● WHAT YOU WILL DO: A faithful copy is required: transcribe each line below exactly, minus the pictures.

[Screenshot grounding data]

· · ·

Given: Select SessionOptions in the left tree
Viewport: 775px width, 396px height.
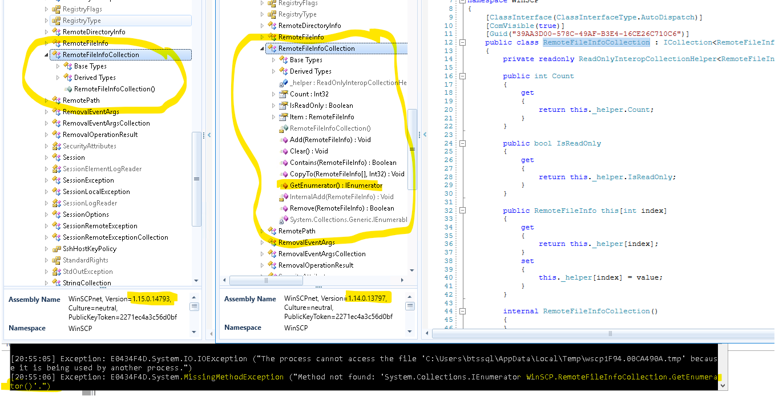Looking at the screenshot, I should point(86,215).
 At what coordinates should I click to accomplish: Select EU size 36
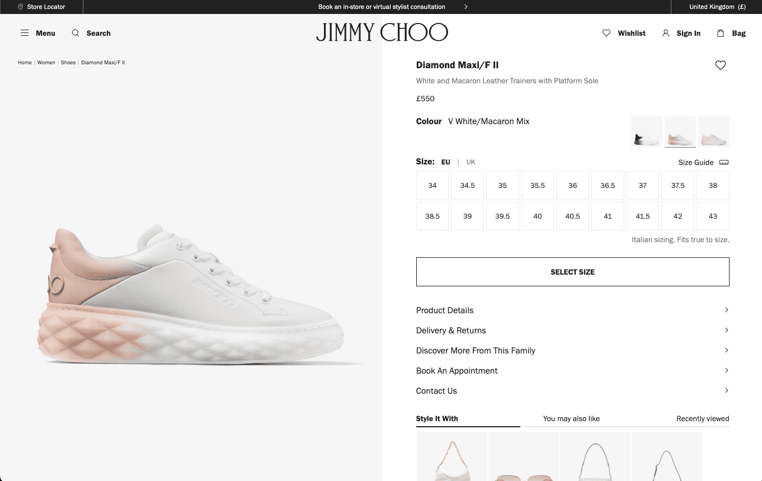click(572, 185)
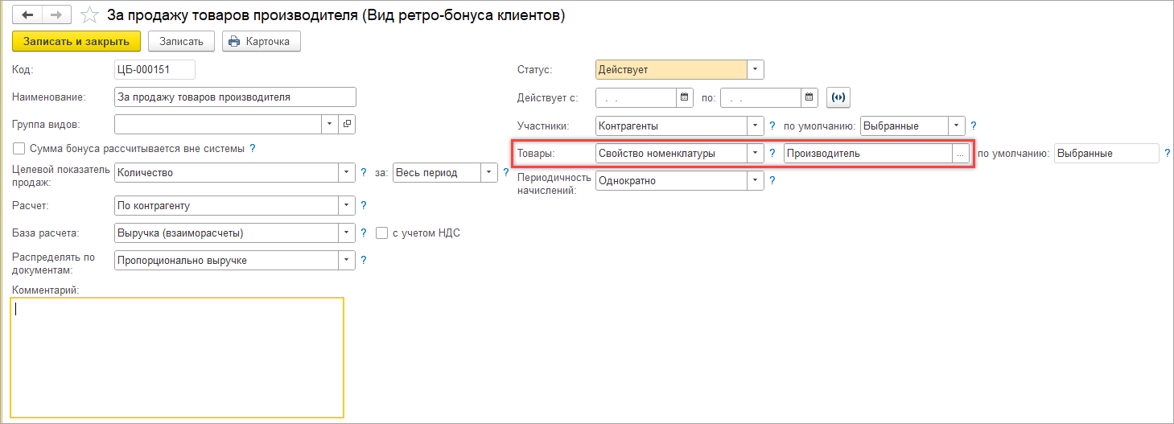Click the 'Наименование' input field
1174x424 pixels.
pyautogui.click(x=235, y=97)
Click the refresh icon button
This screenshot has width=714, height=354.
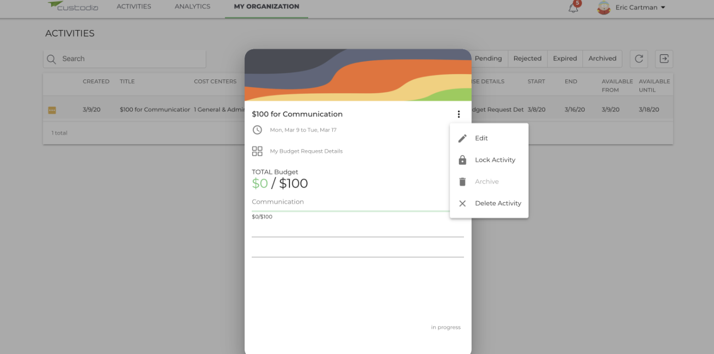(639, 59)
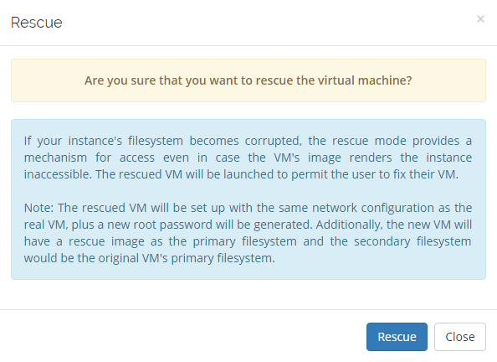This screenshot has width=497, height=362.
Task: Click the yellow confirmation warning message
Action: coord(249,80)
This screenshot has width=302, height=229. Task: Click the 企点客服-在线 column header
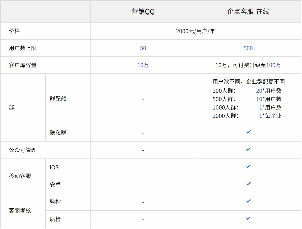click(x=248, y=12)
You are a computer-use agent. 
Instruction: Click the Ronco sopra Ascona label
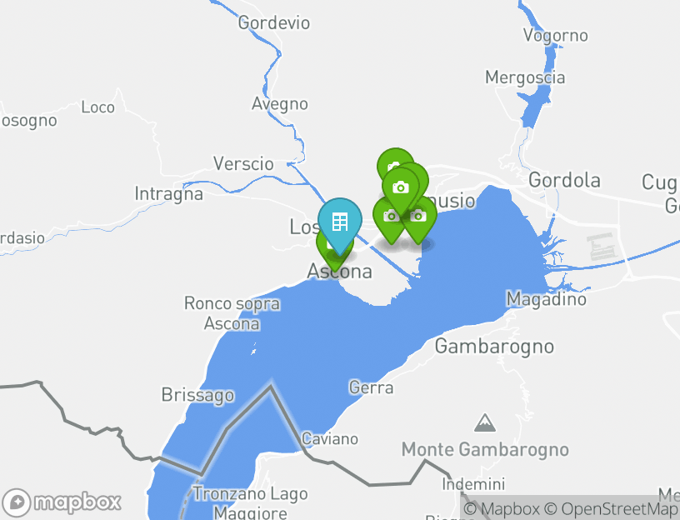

· · ·

● OUTPUT:
Given: Select SessionOptions in the left tree
Viewport: 775px width, 396px height.
Looking at the screenshot, I should point(86,215).
 At what coordinates should I click to accomplish: Select EU size 36
click(572, 185)
Click the 'Наименование' input field
1174x424 pixels.
pyautogui.click(x=235, y=97)
Click the refresh icon button
This screenshot has width=714, height=354.
(639, 59)
This screenshot has width=497, height=362.
Task: Click the yellow confirmation warning message
Action: coord(249,80)
This screenshot has width=302, height=229. Task: Click the 企点客服-在线 column header
click(x=248, y=12)
You are a computer-use agent. 
Instruction: Click the Ronco sopra Ascona label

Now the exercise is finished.